Task brief ▸ Report every line from the following entries that contains the string "computer".

Extracted material ▸
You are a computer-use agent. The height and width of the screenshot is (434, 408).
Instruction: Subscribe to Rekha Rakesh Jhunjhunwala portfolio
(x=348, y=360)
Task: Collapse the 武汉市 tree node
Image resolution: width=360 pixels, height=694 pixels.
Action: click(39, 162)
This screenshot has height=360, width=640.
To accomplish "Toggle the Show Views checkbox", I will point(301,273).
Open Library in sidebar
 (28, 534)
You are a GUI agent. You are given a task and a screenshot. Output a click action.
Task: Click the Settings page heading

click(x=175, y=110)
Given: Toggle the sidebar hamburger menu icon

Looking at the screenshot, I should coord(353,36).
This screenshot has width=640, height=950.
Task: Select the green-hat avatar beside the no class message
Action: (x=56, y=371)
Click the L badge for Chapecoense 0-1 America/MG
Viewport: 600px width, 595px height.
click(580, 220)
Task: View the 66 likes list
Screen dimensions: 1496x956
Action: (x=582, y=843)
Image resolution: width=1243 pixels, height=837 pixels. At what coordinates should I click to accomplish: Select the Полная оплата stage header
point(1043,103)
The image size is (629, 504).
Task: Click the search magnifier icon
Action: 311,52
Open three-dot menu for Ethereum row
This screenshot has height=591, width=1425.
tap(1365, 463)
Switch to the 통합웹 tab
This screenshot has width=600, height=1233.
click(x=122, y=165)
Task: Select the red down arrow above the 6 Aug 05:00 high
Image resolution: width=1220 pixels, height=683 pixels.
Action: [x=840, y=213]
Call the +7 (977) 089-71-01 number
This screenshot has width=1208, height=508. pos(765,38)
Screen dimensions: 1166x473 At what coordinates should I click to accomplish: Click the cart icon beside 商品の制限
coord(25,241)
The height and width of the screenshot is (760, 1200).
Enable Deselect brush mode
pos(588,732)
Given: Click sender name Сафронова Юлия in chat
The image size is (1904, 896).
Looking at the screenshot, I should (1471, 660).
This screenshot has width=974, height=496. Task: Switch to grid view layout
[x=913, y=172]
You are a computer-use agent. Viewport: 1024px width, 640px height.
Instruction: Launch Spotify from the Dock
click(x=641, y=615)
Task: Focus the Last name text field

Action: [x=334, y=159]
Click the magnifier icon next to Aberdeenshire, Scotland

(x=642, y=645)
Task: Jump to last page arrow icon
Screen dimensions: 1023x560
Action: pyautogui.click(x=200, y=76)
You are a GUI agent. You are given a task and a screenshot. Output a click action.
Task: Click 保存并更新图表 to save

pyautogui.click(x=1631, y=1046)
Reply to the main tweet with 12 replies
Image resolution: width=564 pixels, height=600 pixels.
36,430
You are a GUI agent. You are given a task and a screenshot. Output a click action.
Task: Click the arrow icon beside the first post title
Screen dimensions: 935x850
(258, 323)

Solved exercise ▸
You are a computer-use agent. The height and width of the screenshot is (434, 408).
You are a computer-use agent. Viewport: 1024px width, 640px height.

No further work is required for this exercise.